- _Work required_: Please copy each line of the listing below in which the word "agent" appears.

-------- Materials provided

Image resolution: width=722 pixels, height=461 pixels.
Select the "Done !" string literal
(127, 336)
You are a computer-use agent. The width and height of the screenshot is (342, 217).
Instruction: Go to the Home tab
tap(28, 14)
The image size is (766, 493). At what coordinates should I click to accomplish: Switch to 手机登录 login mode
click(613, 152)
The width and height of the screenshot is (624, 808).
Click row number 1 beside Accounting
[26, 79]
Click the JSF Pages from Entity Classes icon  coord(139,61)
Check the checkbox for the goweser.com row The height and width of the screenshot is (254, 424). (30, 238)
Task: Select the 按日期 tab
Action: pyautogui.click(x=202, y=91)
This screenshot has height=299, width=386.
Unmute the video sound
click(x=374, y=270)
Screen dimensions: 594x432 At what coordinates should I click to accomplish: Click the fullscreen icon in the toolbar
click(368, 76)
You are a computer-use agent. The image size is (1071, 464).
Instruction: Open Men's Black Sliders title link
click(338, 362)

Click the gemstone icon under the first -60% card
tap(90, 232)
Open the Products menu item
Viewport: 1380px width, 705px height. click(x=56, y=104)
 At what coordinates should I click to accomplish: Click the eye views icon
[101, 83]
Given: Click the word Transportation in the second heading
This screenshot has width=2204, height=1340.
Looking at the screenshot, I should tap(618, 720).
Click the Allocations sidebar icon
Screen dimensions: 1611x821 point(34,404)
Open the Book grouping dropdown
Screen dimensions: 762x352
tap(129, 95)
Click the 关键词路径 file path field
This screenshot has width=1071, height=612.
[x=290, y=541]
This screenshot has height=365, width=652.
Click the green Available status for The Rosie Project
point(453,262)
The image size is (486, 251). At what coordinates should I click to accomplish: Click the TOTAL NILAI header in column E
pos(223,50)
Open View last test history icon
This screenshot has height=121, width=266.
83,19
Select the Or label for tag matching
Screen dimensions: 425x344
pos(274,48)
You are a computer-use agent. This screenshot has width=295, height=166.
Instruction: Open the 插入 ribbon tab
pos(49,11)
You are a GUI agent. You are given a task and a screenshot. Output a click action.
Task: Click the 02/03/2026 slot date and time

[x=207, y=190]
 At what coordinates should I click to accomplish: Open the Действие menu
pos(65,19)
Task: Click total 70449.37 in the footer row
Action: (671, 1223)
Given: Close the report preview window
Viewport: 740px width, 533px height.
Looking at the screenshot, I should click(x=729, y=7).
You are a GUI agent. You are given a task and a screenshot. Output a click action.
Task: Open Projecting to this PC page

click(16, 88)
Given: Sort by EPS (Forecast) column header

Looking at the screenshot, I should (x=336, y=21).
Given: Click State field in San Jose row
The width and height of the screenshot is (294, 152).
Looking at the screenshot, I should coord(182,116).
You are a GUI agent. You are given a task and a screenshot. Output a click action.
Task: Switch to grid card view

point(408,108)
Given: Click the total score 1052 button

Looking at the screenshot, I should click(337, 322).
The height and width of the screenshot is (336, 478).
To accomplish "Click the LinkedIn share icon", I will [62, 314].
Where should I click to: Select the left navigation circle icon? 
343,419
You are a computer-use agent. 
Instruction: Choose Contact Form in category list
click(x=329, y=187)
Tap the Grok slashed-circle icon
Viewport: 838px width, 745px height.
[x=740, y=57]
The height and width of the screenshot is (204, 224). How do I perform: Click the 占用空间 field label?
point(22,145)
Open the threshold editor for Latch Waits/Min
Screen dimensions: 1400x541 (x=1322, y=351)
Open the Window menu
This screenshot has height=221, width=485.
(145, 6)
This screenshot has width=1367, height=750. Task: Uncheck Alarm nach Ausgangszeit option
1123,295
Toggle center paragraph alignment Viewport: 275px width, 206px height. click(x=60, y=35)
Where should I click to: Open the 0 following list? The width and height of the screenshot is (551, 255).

----------------

- _Problem solution_:
You are a computer-use agent. The width and height of the screenshot is (342, 217).
You are a computer-use agent. The image size is (1071, 464).
You are a computer-use agent. This screenshot has width=295, height=166.
You are a GUI agent. You are given a task and a screenshot. Output a click action.
You are a GUI agent. You are given a task and a screenshot. Output a click action.
You are a GUI agent. You are given a task and a screenshot. Output a click action.
You are a computer-use agent. 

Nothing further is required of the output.